Day 7: FIND MAGIC IN THE MUNDANE
Roald Dahl, one of my favourite authors said it best:
Those who don't believe in magic will never find it.
He ought to know what he was talking about. He had a lot of magic in his books.
Not the kind that you might find at Hogwarts, no way.
Dahl had the unique ability to make the most mundane incident appear magical, as if you were reading it for the first time.
It had never happened before.
Not to anyone.
Not before.
Not since.
Magic like that you can always find in books.
And in the movies.
But magic, of a different kind, is also to be found in the mundane, if you only look for it.
Or create it, if it isn't there.
The ordinary can be home to magic.
We are all carriers of magic, and wonder.

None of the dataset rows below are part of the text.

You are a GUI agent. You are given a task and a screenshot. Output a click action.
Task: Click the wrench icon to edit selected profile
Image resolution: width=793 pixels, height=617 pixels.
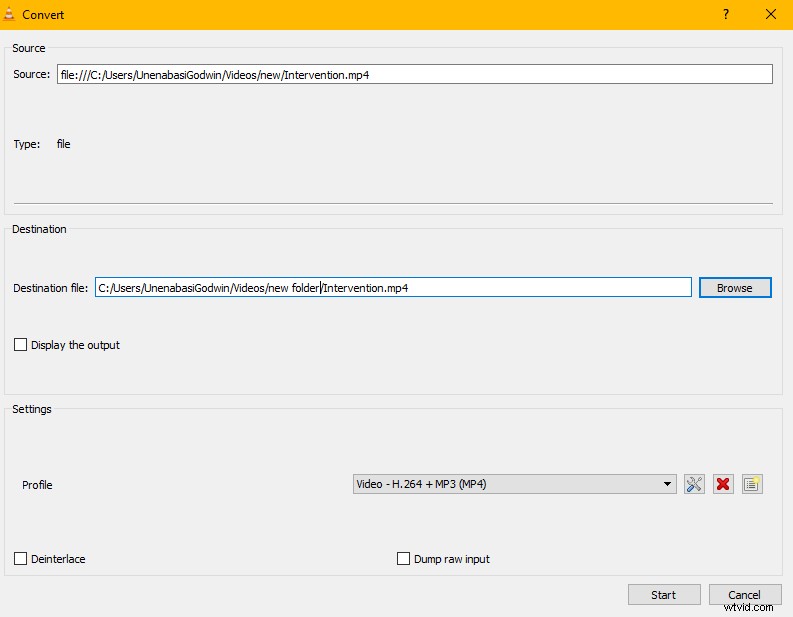click(x=694, y=484)
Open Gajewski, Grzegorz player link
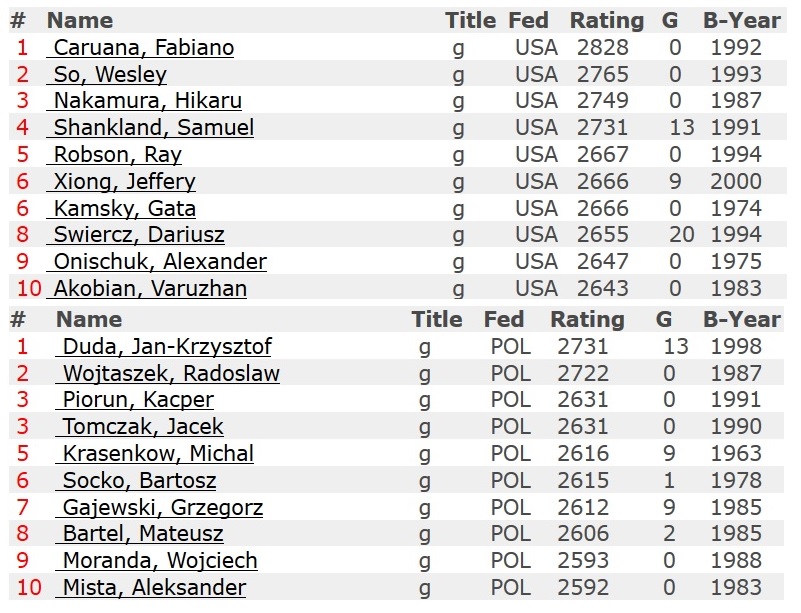 pyautogui.click(x=159, y=508)
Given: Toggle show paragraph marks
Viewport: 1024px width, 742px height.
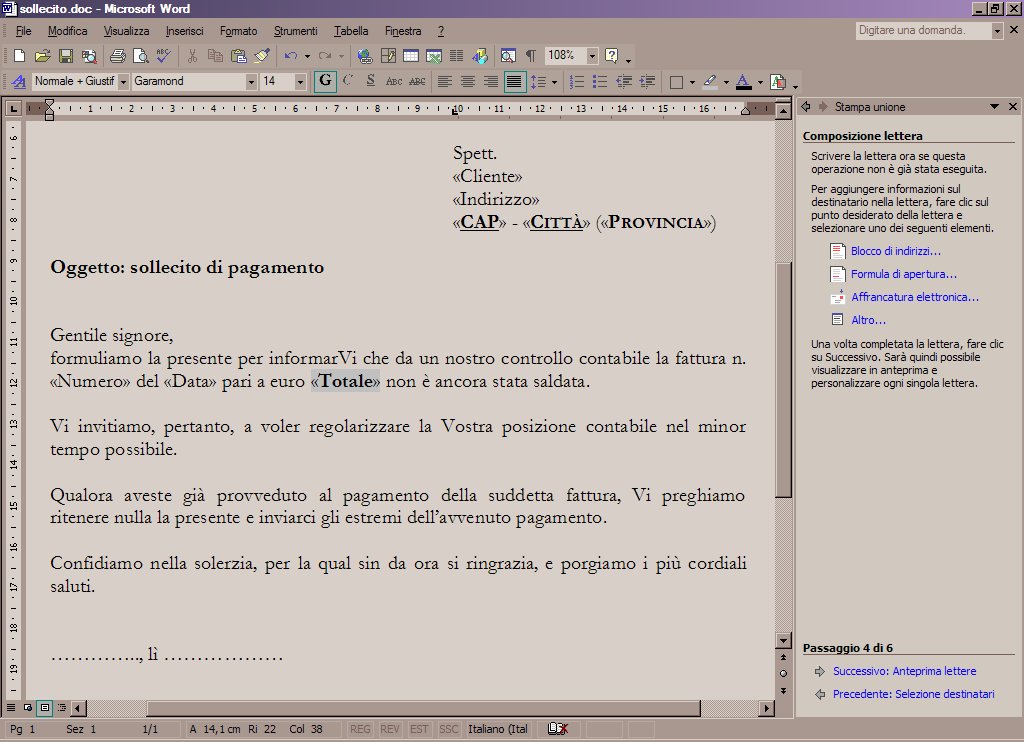Looking at the screenshot, I should click(x=530, y=56).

If we only choose to see it.
Poet WB Yeats once said:
The world is full of magical things, patiently waiting for our senses to grow sharper.
The ordinary, monotonous tasks we do.
Through the days
Weeks
Months
Years.
The laundry, the cooking, the dish washing, the sweeping, the dusting, the floor mopping, the lawn mowing, the driving.

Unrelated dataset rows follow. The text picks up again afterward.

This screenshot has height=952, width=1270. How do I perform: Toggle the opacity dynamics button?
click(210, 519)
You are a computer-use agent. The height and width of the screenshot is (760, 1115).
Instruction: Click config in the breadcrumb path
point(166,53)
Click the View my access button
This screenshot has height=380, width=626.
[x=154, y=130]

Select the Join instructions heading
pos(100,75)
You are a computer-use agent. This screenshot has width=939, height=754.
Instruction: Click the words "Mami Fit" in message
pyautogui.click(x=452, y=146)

They can all be imbued with magic.
If you remind yourself of the loved ones you are doing them for.
Our forefathers would see magic in the appliances that we see as necessities.
Their lives were filled with drudgery and monotony, consumed by backbreaking physical labour.
The tedium of walking long distances to fetch water.
With no warm water in the winter, no cool water in the summer, no refrigerators, no ACs, no cars, no televisions, no computers, no smartphones, no Internet.
They'd laugh and phooey in our faces if we tried to mope about the commonplaceness and the banality of our lives.
For once, let's look at ourselves through the eyes of someone who has less than we do.
Gratitude is a magical experience.
In case you want to know, Kindspring helps me find magic in the mundane.